Would having the PMPs enabled helps protect the kernel from rogue accesses to memory ? (I don't see PmpPlugin has an option for the Litex SoC). I don't even know if the PMPs would be used by current Linux kernel...

Sorry, I've yet to try the Saxon SoC so I can't tell.

As of now I wouldn't classify it as a hardware bug, it could easily be a software bug that corrupted the kernel somehow (HW bug don't disappear between reboots, kernel corruption usually do). If it comes back I'll try to characterize it but it's tough as I can't get GDB to be useful (didn't manage to enable enough breakpoint support to get the 'watch' command to work).

Edit: forgot to say: BUG: scheduling while atomic is a kernel message and I've no idea of the cause...

Dolu1990 commented 3 years ago

The only "issue" was that performance on optimized Triad quad-threads would drop from ~220 MB/s to ~173 MB at some minor

To me, it can be explained by some bad luck with alignement of instruction/data ending up into more cash trashing. VexRiscv is quite subject to that, as it has a low number of way.

OpenMP rely on kernel locks for some stuff

<3

Would having the PMPs enabled helps protect the kernel from rogue accesses to memory ? (I don't see PmpPlugin has an option for the Litex SoC). I don't even know if the PMPs would be used by current Linux kernel...

The only thing the PMP would protect in our cases, is avoiding opensbi code/data being accessed by the kernel. So the usecase of the PMP for us is very very limited (can be usefull in others cases / security / multiple supervisor running)

Linux will never configure the PMP, that's something done at the machine mode level in opensbi as far as i have seen.

@rdolbeau

Sorry, I've yet to try the Saxon SoC so I can't tell.

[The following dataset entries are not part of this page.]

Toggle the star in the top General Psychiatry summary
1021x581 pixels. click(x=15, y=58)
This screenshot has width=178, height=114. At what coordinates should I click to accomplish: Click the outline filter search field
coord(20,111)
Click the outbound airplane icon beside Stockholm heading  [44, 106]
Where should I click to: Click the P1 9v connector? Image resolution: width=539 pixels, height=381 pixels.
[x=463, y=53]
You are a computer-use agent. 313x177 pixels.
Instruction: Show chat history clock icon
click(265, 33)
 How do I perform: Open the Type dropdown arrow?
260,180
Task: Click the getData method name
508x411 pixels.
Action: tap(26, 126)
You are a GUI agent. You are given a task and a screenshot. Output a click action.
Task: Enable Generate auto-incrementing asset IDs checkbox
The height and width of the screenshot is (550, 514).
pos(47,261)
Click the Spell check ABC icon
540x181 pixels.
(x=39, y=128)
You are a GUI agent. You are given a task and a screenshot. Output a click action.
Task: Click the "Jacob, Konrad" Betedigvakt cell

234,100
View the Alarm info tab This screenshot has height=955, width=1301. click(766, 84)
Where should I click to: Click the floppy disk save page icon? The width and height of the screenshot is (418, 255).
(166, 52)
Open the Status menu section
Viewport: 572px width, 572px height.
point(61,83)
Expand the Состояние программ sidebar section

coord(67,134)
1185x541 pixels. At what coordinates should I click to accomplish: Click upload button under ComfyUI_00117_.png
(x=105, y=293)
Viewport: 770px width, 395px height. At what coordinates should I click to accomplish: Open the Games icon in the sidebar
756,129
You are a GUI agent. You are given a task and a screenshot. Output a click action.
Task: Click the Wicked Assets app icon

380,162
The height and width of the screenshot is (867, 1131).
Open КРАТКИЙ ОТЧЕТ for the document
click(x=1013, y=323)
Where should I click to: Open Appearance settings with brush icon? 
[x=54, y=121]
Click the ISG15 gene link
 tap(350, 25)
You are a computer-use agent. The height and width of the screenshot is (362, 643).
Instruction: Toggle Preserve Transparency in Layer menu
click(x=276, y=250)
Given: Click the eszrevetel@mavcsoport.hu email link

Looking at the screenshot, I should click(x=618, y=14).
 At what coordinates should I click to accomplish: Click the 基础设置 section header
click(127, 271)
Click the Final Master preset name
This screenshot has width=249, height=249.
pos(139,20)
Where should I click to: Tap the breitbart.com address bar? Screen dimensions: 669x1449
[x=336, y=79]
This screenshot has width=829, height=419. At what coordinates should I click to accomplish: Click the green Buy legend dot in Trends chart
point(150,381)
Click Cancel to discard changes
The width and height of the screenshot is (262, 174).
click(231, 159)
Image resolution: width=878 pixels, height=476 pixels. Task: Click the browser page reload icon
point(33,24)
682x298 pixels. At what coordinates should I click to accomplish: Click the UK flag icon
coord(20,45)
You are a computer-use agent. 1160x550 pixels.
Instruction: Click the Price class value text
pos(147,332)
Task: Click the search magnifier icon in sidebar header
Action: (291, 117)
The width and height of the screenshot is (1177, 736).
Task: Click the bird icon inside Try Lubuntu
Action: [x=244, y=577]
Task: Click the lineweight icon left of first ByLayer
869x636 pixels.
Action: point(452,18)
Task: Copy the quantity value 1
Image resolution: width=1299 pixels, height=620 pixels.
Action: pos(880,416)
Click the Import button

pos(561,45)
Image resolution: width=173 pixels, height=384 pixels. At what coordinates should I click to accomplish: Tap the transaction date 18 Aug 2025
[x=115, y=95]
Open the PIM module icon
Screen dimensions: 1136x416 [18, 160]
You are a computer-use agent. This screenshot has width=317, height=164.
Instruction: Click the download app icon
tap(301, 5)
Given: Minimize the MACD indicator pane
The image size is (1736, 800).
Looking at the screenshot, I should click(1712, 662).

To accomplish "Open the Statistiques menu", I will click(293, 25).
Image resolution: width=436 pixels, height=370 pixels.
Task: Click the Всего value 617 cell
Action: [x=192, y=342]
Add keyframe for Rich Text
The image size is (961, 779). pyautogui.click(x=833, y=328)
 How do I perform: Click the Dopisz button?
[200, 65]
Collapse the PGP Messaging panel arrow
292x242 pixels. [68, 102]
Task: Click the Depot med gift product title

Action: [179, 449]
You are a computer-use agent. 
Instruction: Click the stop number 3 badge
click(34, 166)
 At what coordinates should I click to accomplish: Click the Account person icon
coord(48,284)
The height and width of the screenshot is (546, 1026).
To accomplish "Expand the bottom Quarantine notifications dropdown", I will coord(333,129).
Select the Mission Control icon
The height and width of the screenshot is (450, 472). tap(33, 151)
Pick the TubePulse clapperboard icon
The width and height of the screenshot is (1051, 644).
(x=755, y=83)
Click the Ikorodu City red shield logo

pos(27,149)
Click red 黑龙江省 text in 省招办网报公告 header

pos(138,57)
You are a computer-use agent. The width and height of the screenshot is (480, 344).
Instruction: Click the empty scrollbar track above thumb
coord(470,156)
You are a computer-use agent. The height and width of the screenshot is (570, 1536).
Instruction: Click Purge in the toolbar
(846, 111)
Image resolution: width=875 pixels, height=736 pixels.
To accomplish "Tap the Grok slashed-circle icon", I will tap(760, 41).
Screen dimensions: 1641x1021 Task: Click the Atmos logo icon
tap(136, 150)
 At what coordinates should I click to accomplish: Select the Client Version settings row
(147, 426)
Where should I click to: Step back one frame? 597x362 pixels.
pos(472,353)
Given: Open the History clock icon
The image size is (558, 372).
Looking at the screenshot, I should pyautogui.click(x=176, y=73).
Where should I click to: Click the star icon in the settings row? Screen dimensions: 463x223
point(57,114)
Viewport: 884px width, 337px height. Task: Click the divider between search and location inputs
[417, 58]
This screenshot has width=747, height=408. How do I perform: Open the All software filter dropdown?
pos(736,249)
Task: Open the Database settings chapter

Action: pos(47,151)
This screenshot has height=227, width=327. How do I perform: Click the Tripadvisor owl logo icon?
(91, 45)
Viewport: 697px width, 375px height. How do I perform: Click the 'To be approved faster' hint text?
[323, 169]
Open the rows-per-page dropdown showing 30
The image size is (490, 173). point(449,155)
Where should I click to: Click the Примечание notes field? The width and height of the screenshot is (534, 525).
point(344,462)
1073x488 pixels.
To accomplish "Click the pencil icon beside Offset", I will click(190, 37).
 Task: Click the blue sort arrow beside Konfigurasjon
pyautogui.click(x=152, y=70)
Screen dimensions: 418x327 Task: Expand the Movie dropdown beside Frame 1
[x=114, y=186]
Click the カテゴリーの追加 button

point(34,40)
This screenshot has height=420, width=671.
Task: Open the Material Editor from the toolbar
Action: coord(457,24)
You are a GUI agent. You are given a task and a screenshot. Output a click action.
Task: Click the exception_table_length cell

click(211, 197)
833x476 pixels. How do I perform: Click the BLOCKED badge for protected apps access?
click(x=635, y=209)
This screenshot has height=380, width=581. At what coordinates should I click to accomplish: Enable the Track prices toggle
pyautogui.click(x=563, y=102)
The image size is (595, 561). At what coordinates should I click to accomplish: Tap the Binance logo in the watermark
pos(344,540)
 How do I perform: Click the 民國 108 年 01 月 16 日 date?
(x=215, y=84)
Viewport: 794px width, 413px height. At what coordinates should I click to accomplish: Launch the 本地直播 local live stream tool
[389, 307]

No worries ^^ That's just a good thing to have another platform to cross check if bugs perssists. Still quite a lot of work to setup both flow and cross check. That's just in case of one day we have something realy bad happening.

HW bug don't disappear between reboots

Yes they can if your karma is too bad ^^ So far, to me, the worst hardware bug was taking randomly up to 1 hour to appears, so this kind of things won't necessarly appear in a recurent manner. But right, normaly, they take maximum 30 seconds.

If it comes back I'll try to characterize it but it's tough as I can't get GDB to be useful

Having a software GDB ? (no jtag involved) ? I would like to try that once. I did some changes recently in the DebugPlugin to allow this to propely work, but it need to enable the ebreak support in the CsrPlugin config, did you activated it ?

@rdolbeau I don't know if that something interresting for you, but i implemented USB host OHCI controller. That works well on linux, x11 is also running well : screenshot

It isn't ported on litex so far, but it is in the plan :)

jluebbe commented 3 years ago

forgot to say: BUG: scheduling while atomic is a kernel message and I've no idea of the cause...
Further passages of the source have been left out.